The Independent Electoral and Boundaries Commission boss Wafula Chebukati will embark on a KSh30 million tour of six countries to “benchmark on boundaries review.”

The IEBC Commissioners commissioners – Chebukati, Abdi Guliye and Boya Molu – are planning to tour South Africa, a country that does not have constituencies, raising questions about the motive of the expensive visits.

The Star has established that the IEBC will visit six countries including the US beginning Monday, March 25.

Documents in our possession indicate that the three commissioners will be in all the six trips together with four staff from the secretariat.

IEBC team led by Chairman Wafula Chebukati after a meeting in Nairobi with a delegation from the National Anti-Corruption Campaign Steering Committee on February 14, 2019.

The countries lined up for the benchmarking trips are US, Australia, Canada, India, South Africa and Nigeria.

Yesterday, leaders and electoral experts termed the tours “ill-advised, unnecessary and excessive” and could be a disguise to raid taxpayers’ pocket for hefty allowances.
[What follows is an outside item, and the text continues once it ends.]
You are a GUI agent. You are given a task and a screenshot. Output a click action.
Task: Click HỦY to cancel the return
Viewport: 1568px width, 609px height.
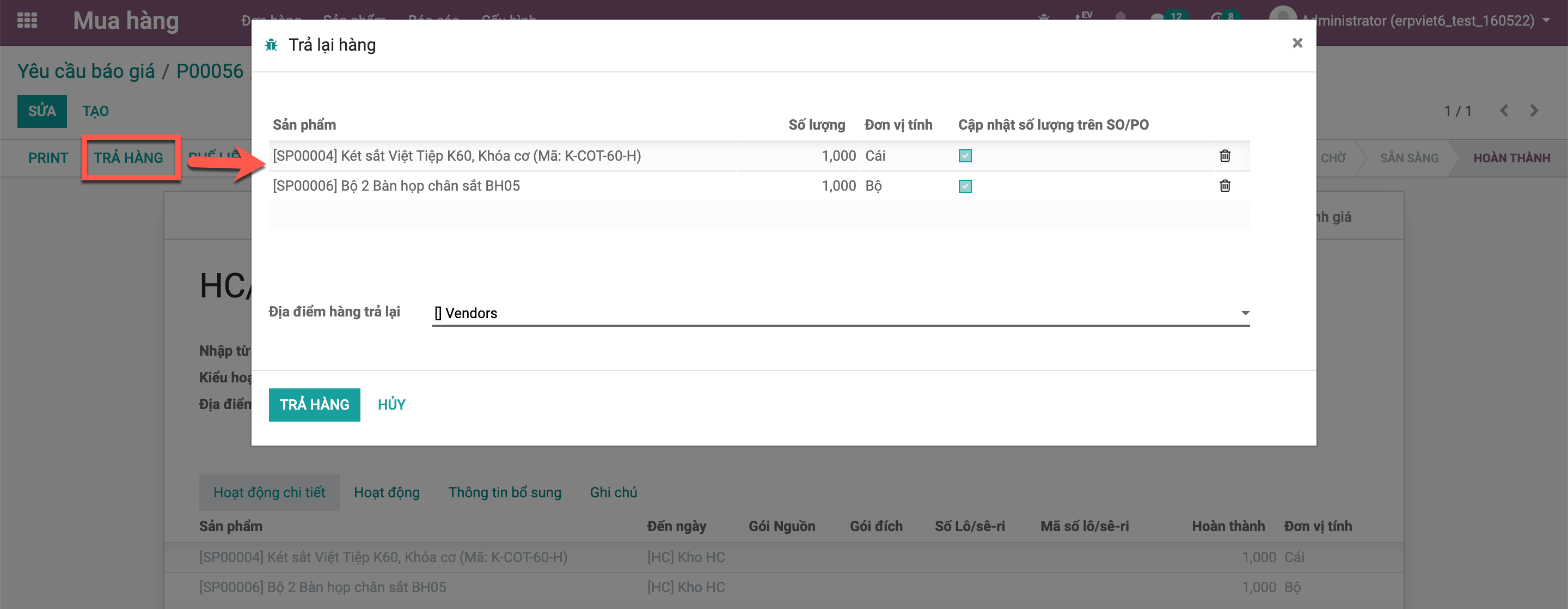(x=391, y=404)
Most of the people who worked with Andrew Ligale in the last boundary review nine years ago still work for IEBC and their expertise could easily be tapped.

South Africa does not have constituencies and therefore does not undertake boundary delineation.
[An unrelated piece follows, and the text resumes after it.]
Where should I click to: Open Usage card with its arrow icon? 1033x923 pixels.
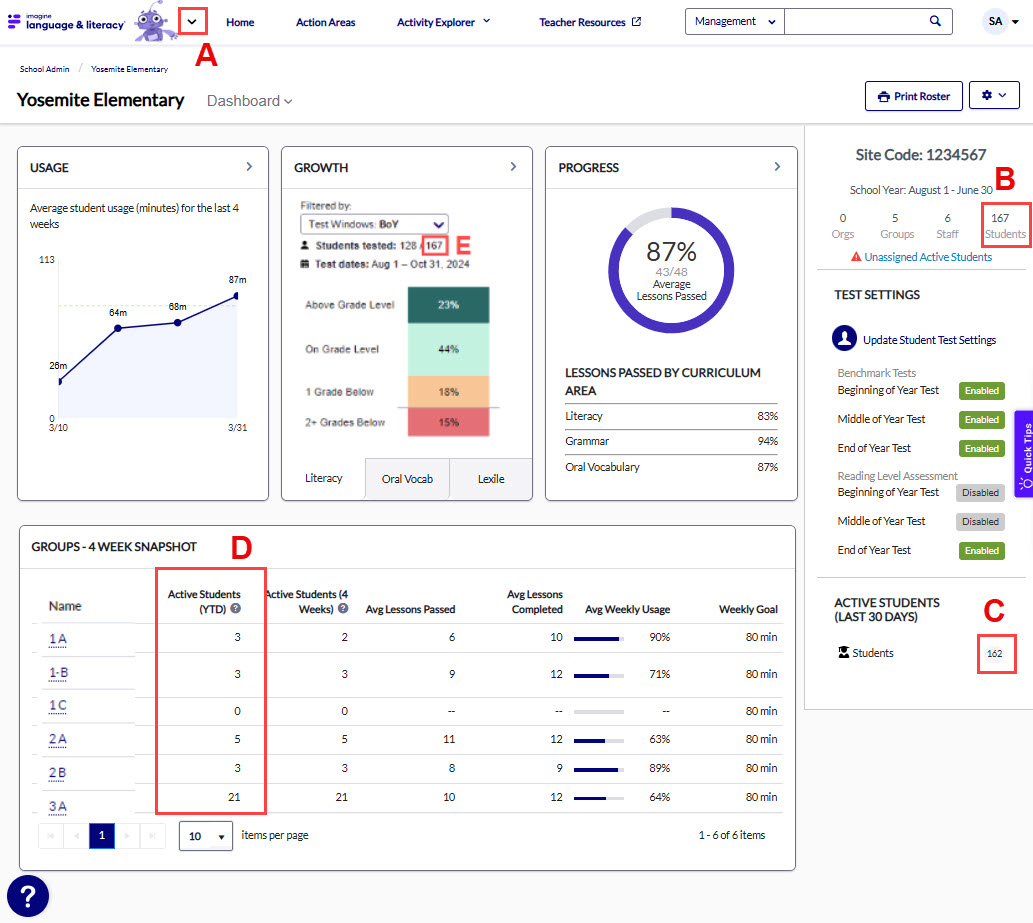tap(249, 167)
South Africa’s Parliament consists of 490 seats, with 400 forming the Lower House or National Assembly. The Upper House or the National Council of Provinces, represents has seats (10 members from each province).

Members to the NCOP are provincial delegates nominated by each provincial legislature.

The National Assembly is filled in accordance with the votes each party gets during the General Election. 

Yesterday, the national carrier Kenya Airways told the Star it would cost Sh250,580 return to fly a single person to Toronto, Canada , one of the cities the commission plans to tour.